2025-05-20

alobear: (Default)
2025-05-20 09:52 am

New Games!

We had a great weekend, gaming at a youth hostel near Telford - and I played three games that were new to me.

Wyrmspan is a variant of Wingspan, only with dragons instead of birds - and it turns out theming makes a big difference to me when it comes to games. Or at least - I had it in my head that I didn't really like Wingspan, but my review from playing it for the first time in 2020 says otherwise... Anyway, I really enjoyed Wyrmspan, even though we didn't finish playing until after 1am... It's a game where you have to collect resources to obtain dragons and then place them in your caverns in such a way that they combine to provide you with more resources and points. It's a good combination of sort-of worker placement and pattern matching that really appeals to me - and the art is gorgeous!

I also played another game that's linked to one I know well - Quacks & Co: Quedlinberg Dash, which sits in the same universe as Quacks of Quedlinberg, but is a very different game. It's much simpler, as it's designed for kids and is a fairly straightforward racing game, rather than the push-your-luck style of the original. It's very cute, though, with great art, fun characters to play (I was the donkey) and a certain amount of strategy in building a bag of tokens that will work well to advance your piece in the race. Not very challenging, but a lot of fun.

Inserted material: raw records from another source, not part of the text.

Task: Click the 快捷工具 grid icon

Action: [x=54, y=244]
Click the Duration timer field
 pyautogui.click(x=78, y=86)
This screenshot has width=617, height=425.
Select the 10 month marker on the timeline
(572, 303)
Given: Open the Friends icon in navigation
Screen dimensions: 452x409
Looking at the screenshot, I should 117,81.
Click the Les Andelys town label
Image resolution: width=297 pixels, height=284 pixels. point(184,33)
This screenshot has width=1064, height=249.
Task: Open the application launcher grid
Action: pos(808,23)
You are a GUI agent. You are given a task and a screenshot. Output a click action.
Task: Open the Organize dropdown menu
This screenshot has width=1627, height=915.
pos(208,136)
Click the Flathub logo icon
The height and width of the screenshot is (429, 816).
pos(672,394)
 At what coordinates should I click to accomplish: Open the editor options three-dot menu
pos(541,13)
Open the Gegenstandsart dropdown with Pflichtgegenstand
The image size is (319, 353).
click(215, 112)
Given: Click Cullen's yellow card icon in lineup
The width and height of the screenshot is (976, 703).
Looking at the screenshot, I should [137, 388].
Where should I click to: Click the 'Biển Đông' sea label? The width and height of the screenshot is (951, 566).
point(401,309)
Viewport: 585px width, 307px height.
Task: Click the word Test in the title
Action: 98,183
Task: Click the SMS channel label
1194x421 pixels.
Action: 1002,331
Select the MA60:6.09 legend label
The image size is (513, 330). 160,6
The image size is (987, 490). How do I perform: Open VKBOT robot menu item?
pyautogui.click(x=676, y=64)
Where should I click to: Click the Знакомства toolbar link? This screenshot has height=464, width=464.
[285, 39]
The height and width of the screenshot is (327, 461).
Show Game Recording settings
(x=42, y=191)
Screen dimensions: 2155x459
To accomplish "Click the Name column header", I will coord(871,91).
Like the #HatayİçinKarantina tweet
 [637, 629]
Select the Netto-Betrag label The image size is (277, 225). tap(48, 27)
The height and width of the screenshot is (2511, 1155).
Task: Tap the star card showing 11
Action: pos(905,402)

But my favourite new game of the weekend was a card game dating back to the 1930s, called Plus and Minus. Each player has a mat with spaces for the numbers 1 to 25 and you have to get each of your four pieces from the top to the bottom in order to win the round. You do that by playing a card from your hand and adding its value to the one played by the person before you. If you end up moving a piece further than 25, it has to go back to the start. We played five rounds and I didn't do particularly well, but I really enjoyed it and would love to play again.
alobear: (Default)
2025-05-20 11:10 am

The Royal Correspondent

The Royal Correspondent by Alexandra Joel tells the story of Blaise Hill starting a job in journalism in Australia in the late 1950s but moving to the UK to cover a royal wedding, with a dangerous secret dogging her heels.
Started out really fun, though a lot more thriller-y than I was expecting, with organised crime and spies thrown in with the royal wedding and upper class events. I loved all the stuff about newspaper production in the late 50s and early 60s, as well as all the discussion of gender politics and class inequality. The main plot doesn’t start until a third of the way in, but I enjoyed all the build-up.
The romance aspect started to go badly awry in the second half, as well as the thriller aspects really ramping up. But once I stopped being annoyed that the book wasn’t what I’d expected and just leaned in, it was a lot of fun and the ending brings everything together pretty well.